JW: And another thing that happened during the Obama years, which you covered, was the killing of Trayvon Martin, 17 years old, killed in Florida in 2012, walking down the street. Obama said at the time, “if I had a son, he’d look like Trayvon.” Unforgettable line. You quote it in the book. What does it mean to you?

GY: Well, it’s true. No other president so far could say that. And it illustrates the limits of his symbolic value – that with Obama, you could prove that a Black man could be elected to the White House. With Trayvon, it was still clear that a Black boy, a teenager. could not walk down the street in his own neighborhood without fear of being murdered. 

Obama said, “They will look at us differently if I win.”  But I don’t think that George Zimmerman looked at Trayvon and thought, “Here comes a future president of America.” And so while they maybe looked at Obama differently, they didn’t really look at race and racism differently. And if we look at what comes after Obama in terms of Trump and where we are now, in a sense, his very existence in that job was provocation enough.

Data excerpt:
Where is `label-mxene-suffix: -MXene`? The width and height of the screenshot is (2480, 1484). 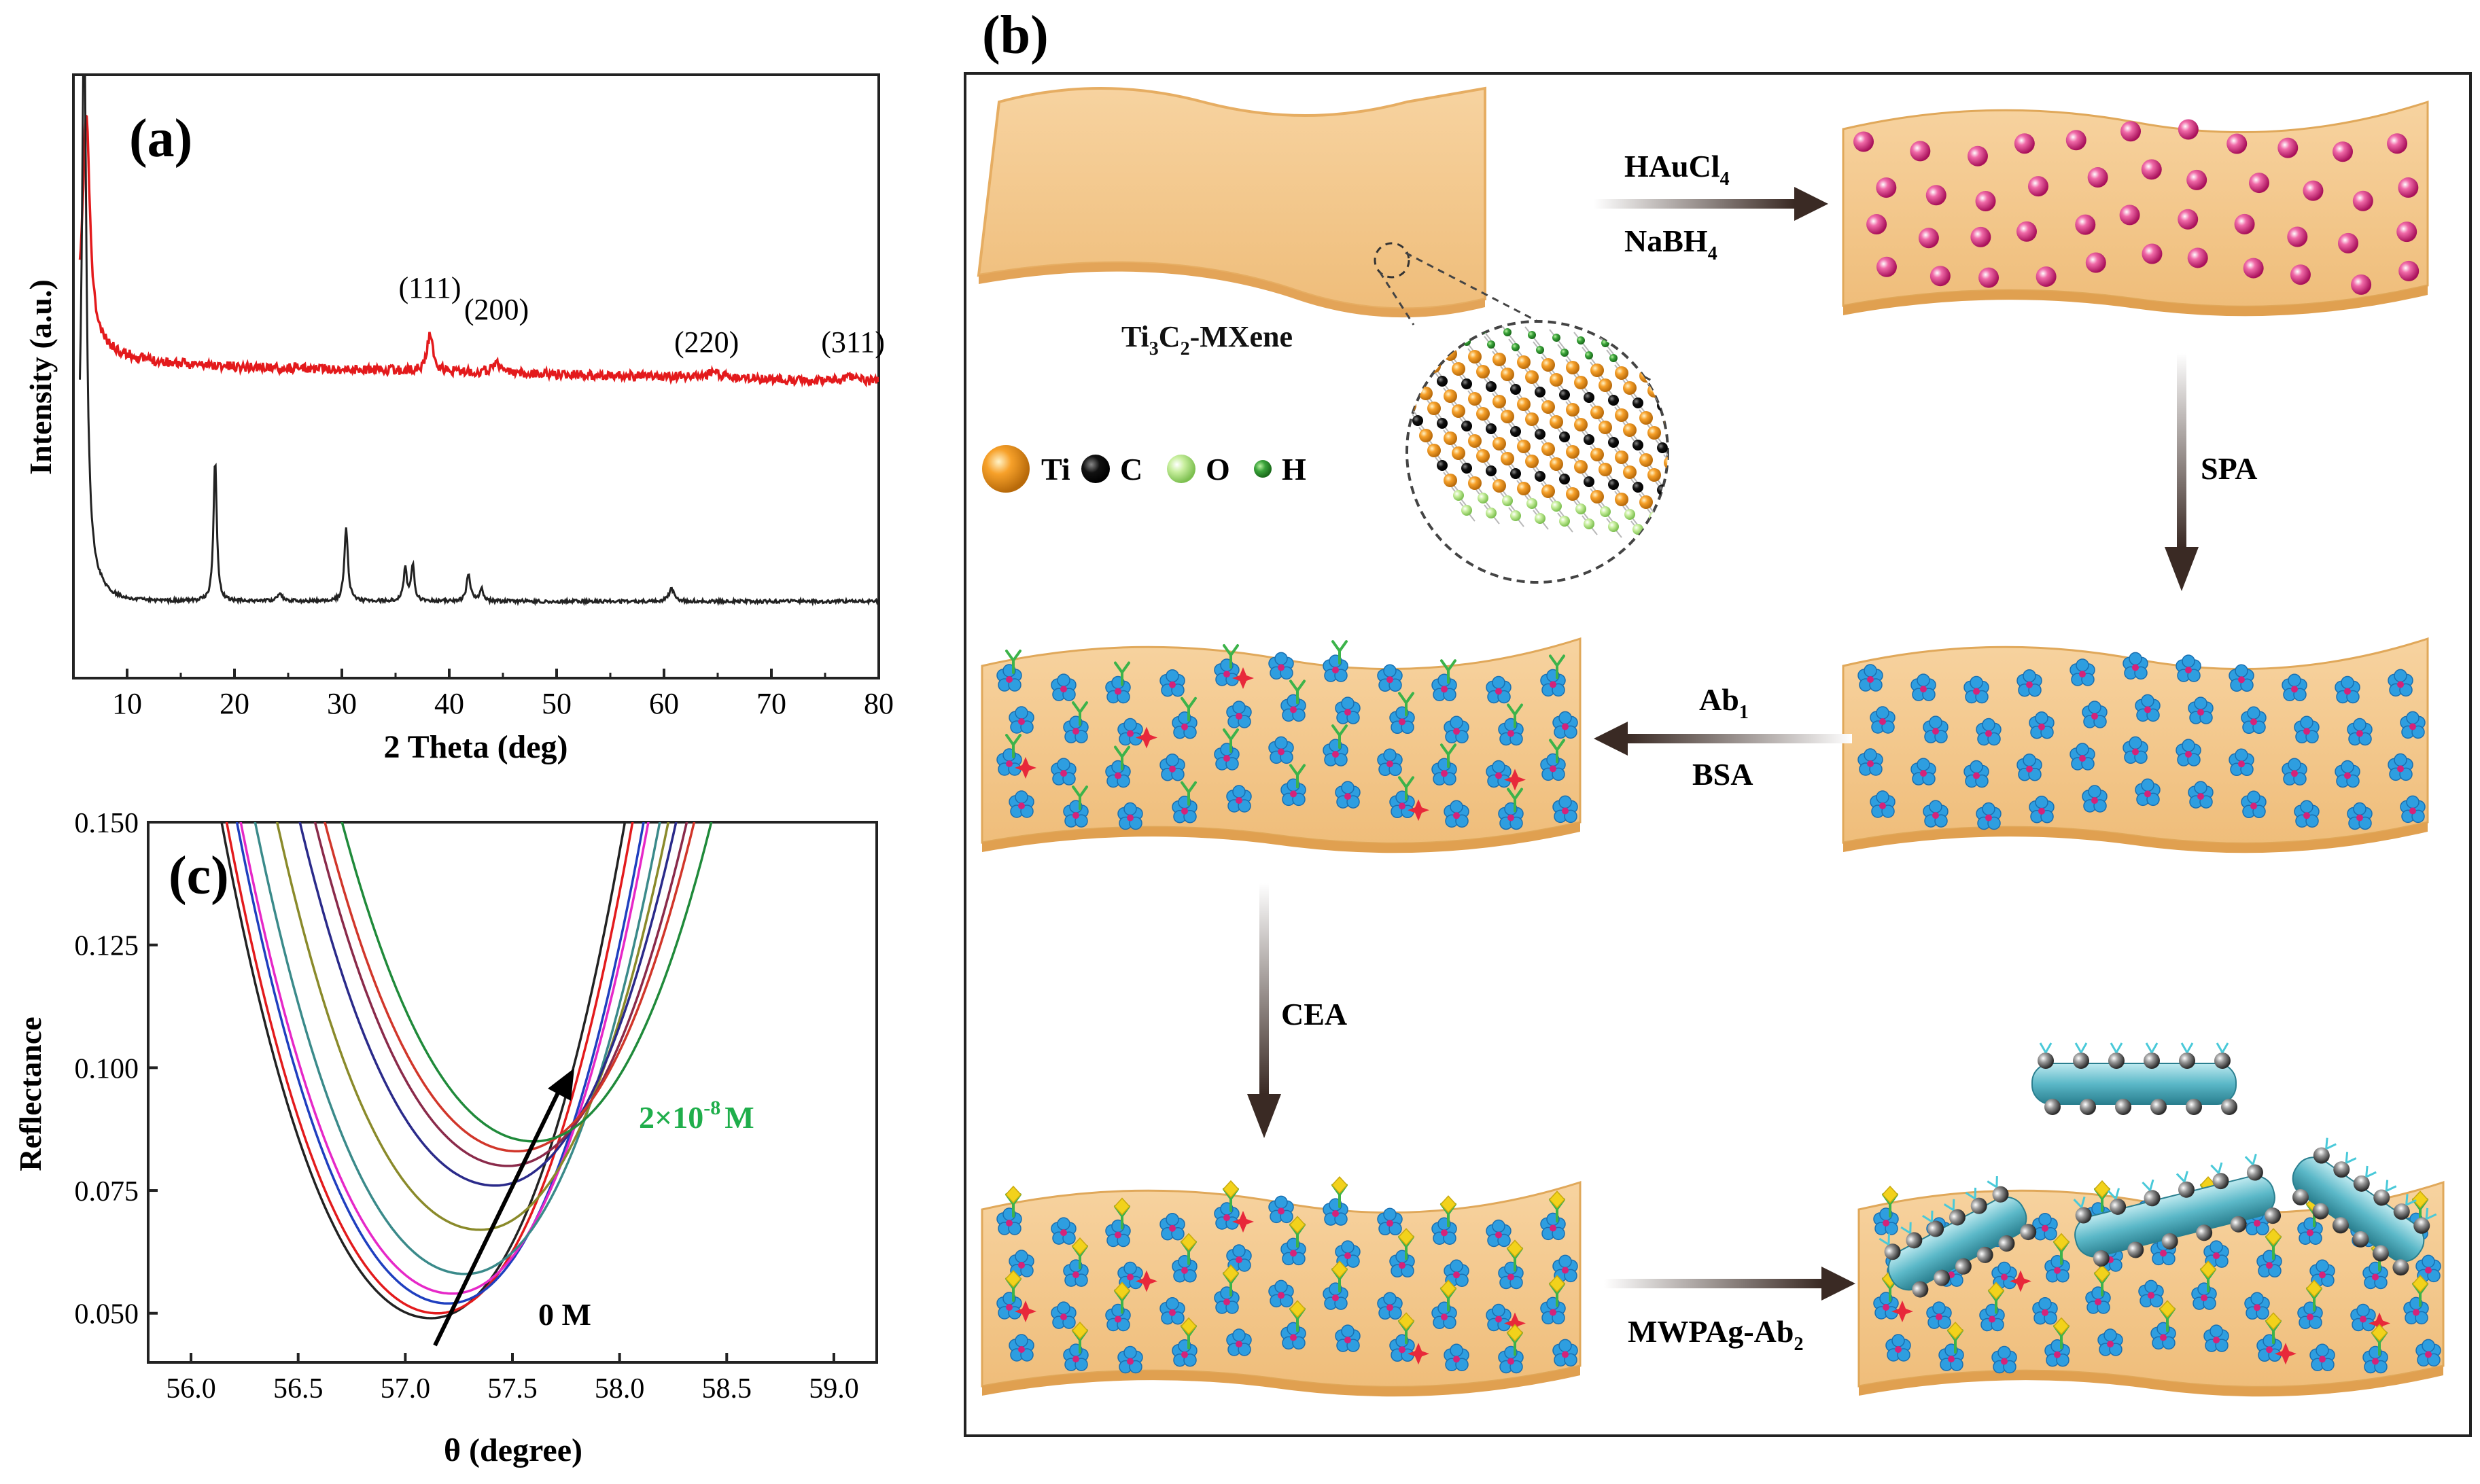
label-mxene-suffix: -MXene is located at coordinates (1242, 336).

Required work:
**1.** Using the interview, answer these:
(a) How old was Trayvon Martin when he was killed?
(b) In which state was he killed?
(c) Whom does the speaker name as having looked at Trayvon?
**2.** Does each statement agree with the interview? Answer yes or no and quote the words that settle it.
(a) Trayvon Martin was killed in 2012.
(b) The speaker says other presidents could have said Obama's line about having a son.
(c) The speaker believes people came to look at race and racism differently.
**3.** Repeat the part of the interview starting at "JW: And another" and ending at "mean to you?".
The listing is separate from the interview.

Solutions:
**1.**
(a) 17 years old
(b) Florida
(c) George Zimmerman

**2.**
(a) Yes: "killed in Florida in 2012"
(b) No: "No other president so far could say that."
(c) No: "they didn’t really look at race and racism differently"

**3.**
JW: And another thing that happened during the Obama years, which you covered, was the killing of Trayvon Martin, 17 years old, killed in Florida in 2012, walking down the street. Obama said at the time, “if I had a son, he’d look like Trayvon.” Unforgettable line. You quote it in the book. What does it mean to you?